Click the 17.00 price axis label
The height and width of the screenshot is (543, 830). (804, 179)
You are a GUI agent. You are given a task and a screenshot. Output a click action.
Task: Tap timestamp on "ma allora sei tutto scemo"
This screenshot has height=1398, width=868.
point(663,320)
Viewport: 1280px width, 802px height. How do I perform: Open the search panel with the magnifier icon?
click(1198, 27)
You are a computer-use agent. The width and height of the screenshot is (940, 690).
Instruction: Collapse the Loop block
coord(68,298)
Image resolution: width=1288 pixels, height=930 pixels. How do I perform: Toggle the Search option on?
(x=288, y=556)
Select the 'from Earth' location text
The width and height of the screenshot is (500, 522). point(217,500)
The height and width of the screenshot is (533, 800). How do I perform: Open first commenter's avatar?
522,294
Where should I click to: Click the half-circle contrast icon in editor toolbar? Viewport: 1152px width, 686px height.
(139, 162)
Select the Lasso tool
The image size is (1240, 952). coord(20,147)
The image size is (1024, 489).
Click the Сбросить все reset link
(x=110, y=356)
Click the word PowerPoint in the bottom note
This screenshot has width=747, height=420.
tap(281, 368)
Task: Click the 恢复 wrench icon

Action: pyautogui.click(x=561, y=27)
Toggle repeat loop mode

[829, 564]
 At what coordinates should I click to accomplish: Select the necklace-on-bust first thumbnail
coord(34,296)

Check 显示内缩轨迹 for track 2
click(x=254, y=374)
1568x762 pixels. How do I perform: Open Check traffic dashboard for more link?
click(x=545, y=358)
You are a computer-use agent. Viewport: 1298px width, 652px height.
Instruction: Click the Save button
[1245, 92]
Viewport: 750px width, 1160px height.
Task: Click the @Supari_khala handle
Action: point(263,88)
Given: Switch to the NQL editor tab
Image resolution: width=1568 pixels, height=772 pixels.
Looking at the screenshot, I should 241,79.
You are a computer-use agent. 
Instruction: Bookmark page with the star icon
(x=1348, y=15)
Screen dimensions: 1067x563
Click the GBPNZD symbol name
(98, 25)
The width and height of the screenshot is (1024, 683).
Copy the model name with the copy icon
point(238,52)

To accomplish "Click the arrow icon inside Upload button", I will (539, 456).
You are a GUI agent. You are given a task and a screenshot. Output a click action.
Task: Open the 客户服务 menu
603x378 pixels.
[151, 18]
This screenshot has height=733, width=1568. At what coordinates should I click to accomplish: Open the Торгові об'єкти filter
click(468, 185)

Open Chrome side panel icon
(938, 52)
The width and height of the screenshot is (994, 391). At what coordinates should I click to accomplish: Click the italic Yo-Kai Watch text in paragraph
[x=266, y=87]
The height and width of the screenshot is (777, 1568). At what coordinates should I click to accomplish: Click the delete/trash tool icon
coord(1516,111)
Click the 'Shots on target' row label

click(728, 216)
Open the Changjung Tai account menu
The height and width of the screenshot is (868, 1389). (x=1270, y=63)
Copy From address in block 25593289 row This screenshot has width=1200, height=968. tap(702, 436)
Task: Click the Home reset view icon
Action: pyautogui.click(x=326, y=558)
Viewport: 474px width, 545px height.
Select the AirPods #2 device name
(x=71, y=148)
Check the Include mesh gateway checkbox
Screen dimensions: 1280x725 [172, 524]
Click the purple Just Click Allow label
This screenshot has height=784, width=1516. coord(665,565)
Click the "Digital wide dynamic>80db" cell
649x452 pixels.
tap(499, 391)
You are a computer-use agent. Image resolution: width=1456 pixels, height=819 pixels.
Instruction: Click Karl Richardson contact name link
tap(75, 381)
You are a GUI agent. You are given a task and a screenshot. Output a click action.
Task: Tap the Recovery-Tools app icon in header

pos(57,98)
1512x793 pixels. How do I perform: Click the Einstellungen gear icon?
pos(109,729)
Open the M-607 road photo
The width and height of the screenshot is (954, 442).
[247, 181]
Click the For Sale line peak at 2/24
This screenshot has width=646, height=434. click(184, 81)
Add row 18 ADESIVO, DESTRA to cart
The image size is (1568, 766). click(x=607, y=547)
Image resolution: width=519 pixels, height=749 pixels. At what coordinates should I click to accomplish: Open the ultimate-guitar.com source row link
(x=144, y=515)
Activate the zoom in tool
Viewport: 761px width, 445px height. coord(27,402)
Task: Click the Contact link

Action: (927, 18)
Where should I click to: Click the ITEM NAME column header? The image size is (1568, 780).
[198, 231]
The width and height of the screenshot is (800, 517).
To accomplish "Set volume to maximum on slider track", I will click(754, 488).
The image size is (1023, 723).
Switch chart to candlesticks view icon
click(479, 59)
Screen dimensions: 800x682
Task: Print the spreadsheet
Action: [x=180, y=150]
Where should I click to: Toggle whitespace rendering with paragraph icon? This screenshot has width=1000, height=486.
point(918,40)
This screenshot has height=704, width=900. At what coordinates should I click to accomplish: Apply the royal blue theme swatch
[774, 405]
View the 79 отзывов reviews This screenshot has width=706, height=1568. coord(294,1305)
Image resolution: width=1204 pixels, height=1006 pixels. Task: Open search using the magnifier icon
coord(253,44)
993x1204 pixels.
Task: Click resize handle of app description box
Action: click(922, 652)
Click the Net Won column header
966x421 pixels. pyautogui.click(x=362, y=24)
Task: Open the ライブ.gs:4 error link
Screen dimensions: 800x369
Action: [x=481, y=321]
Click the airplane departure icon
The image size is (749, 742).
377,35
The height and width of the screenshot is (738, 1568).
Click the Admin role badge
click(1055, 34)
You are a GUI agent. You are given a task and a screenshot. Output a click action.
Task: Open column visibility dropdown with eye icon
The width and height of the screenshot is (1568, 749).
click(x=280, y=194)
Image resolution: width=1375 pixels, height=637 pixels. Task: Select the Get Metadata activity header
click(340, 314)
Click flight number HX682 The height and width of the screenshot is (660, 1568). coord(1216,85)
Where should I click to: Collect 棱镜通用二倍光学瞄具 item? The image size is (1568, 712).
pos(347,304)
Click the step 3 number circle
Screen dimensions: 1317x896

------------------------------------

== WHAT TO DO ==
The full set of entries must be restated exactly, with none omitted.

== WRITTEN SOLUTION ==
Click the 17.00 price axis label
The height and width of the screenshot is (543, 830). (804, 179)
You are a GUI agent. You are given a task and a screenshot. Output a click action.
Task: Tap timestamp on "ma allora sei tutto scemo"
This screenshot has height=1398, width=868.
point(663,320)
Viewport: 1280px width, 802px height. How do I perform: Open the search panel with the magnifier icon?
click(1198, 27)
You are a computer-use agent. The width and height of the screenshot is (940, 690).
Instruction: Collapse the Loop block
coord(68,298)
Image resolution: width=1288 pixels, height=930 pixels. How do I perform: Toggle the Search option on?
(x=288, y=556)
Select the 'from Earth' location text
The width and height of the screenshot is (500, 522). point(217,500)
The height and width of the screenshot is (533, 800). How do I perform: Open first commenter's avatar?
522,294
Where should I click to: Click the half-circle contrast icon in editor toolbar? Viewport: 1152px width, 686px height.
(139, 162)
Select the Lasso tool
The image size is (1240, 952). coord(20,147)
The image size is (1024, 489).
Click the Сбросить все reset link
(x=110, y=356)
Click the word PowerPoint in the bottom note
This screenshot has width=747, height=420.
tap(281, 368)
Task: Click the 恢复 wrench icon

Action: pyautogui.click(x=561, y=27)
Toggle repeat loop mode

[829, 564]
 At what coordinates should I click to accomplish: Select the necklace-on-bust first thumbnail
coord(34,296)

Check 显示内缩轨迹 for track 2
click(x=254, y=374)
1568x762 pixels. How do I perform: Open Check traffic dashboard for more link?
click(x=545, y=358)
You are a computer-use agent. Viewport: 1298px width, 652px height.
Instruction: Click the Save button
[1245, 92]
Viewport: 750px width, 1160px height.
Task: Click the @Supari_khala handle
Action: point(263,88)
Given: Switch to the NQL editor tab
Image resolution: width=1568 pixels, height=772 pixels.
Looking at the screenshot, I should 241,79.
You are a computer-use agent. 
Instruction: Bookmark page with the star icon
(x=1348, y=15)
Screen dimensions: 1067x563
Click the GBPNZD symbol name
(98, 25)
The width and height of the screenshot is (1024, 683).
Copy the model name with the copy icon
point(238,52)

To accomplish "Click the arrow icon inside Upload button", I will (539, 456).
You are a GUI agent. You are given a task and a screenshot. Output a click action.
Task: Open the 客户服务 menu
603x378 pixels.
[151, 18]
This screenshot has height=733, width=1568. At what coordinates should I click to accomplish: Open the Торгові об'єкти filter
click(468, 185)

Open Chrome side panel icon
(938, 52)
The width and height of the screenshot is (994, 391). At what coordinates should I click to accomplish: Click the italic Yo-Kai Watch text in paragraph
[x=266, y=87]
The height and width of the screenshot is (777, 1568). At what coordinates should I click to accomplish: Click the delete/trash tool icon
coord(1516,111)
Click the 'Shots on target' row label

click(728, 216)
Open the Changjung Tai account menu
The height and width of the screenshot is (868, 1389). (x=1270, y=63)
Copy From address in block 25593289 row This screenshot has width=1200, height=968. tap(702, 436)
Task: Click the Home reset view icon
Action: pyautogui.click(x=326, y=558)
Viewport: 474px width, 545px height.
Select the AirPods #2 device name
(x=71, y=148)
Check the Include mesh gateway checkbox
Screen dimensions: 1280x725 [172, 524]
Click the purple Just Click Allow label
This screenshot has height=784, width=1516. coord(665,565)
Click the "Digital wide dynamic>80db" cell
649x452 pixels.
tap(499, 391)
You are a computer-use agent. Image resolution: width=1456 pixels, height=819 pixels.
Instruction: Click Karl Richardson contact name link
tap(75, 381)
You are a GUI agent. You are given a task and a screenshot. Output a click action.
Task: Tap the Recovery-Tools app icon in header

pos(57,98)
1512x793 pixels. How do I perform: Click the Einstellungen gear icon?
pos(109,729)
Open the M-607 road photo
The width and height of the screenshot is (954, 442).
[247, 181]
Click the For Sale line peak at 2/24
This screenshot has width=646, height=434. click(184, 81)
Add row 18 ADESIVO, DESTRA to cart
The image size is (1568, 766). click(x=607, y=547)
Image resolution: width=519 pixels, height=749 pixels. At what coordinates should I click to accomplish: Open the ultimate-guitar.com source row link
(x=144, y=515)
Activate the zoom in tool
Viewport: 761px width, 445px height. coord(27,402)
Task: Click the Contact link

Action: (927, 18)
Where should I click to: Click the ITEM NAME column header? The image size is (1568, 780).
[198, 231]
The width and height of the screenshot is (800, 517).
To accomplish "Set volume to maximum on slider track", I will click(754, 488).
The image size is (1023, 723).
Switch chart to candlesticks view icon
click(479, 59)
Screen dimensions: 800x682
Task: Print the spreadsheet
Action: [x=180, y=150]
Where should I click to: Toggle whitespace rendering with paragraph icon? This screenshot has width=1000, height=486.
point(918,40)
This screenshot has height=704, width=900. At what coordinates should I click to accomplish: Apply the royal blue theme swatch
[774, 405]
View the 79 отзывов reviews This screenshot has width=706, height=1568. coord(294,1305)
Image resolution: width=1204 pixels, height=1006 pixels. Task: Open search using the magnifier icon
coord(253,44)
993x1204 pixels.
Task: Click resize handle of app description box
Action: click(922, 652)
Click the Net Won column header
966x421 pixels. pyautogui.click(x=362, y=24)
Task: Open the ライブ.gs:4 error link
Screen dimensions: 800x369
Action: [x=481, y=321]
Click the airplane departure icon
The image size is (749, 742).
377,35
The height and width of the screenshot is (738, 1568).
Click the Admin role badge
click(1055, 34)
You are a GUI agent. You are given a task and a screenshot. Output a click action.
Task: Open column visibility dropdown with eye icon
The width and height of the screenshot is (1568, 749).
click(x=280, y=194)
Image resolution: width=1375 pixels, height=637 pixels. Task: Select the Get Metadata activity header
click(340, 314)
Click flight number HX682 The height and width of the screenshot is (660, 1568). coord(1216,85)
Where should I click to: Collect 棱镜通用二倍光学瞄具 item? The image size is (1568, 712).
pos(347,304)
Click the step 3 number circle
Screen dimensions: 1317x896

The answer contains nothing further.